### [Problem]
Your task is to transcribe the records exactly, skipping every image.

### [Materials provided]
○ ○ ○ ○ ○ ○ ○

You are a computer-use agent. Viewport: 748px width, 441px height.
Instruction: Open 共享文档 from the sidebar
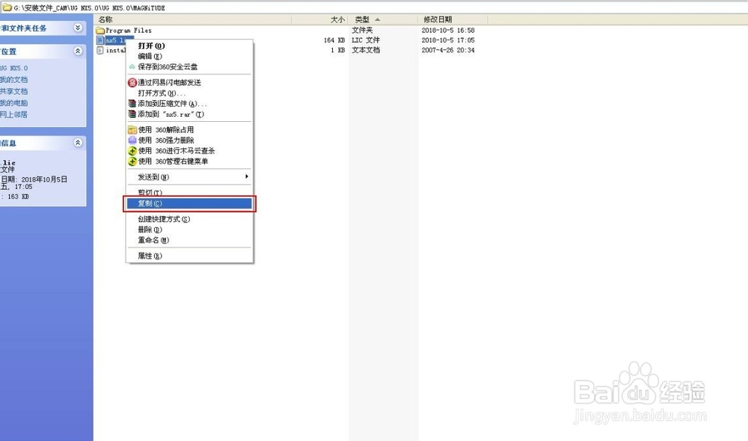point(13,90)
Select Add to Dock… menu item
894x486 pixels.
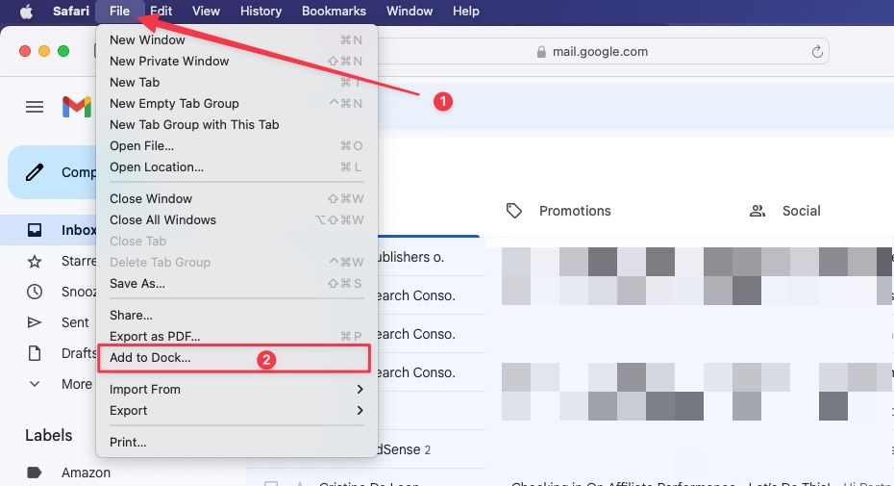tap(150, 358)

○ ○ ○ ○ ○ ○ ○

### [Exercise answer]
You are a computer-use agent. Viewport: 748px width, 441px height.
Instruction: Open 共享文档 from the sidebar
point(13,90)
Select Add to Dock… menu item
894x486 pixels.
tap(150, 358)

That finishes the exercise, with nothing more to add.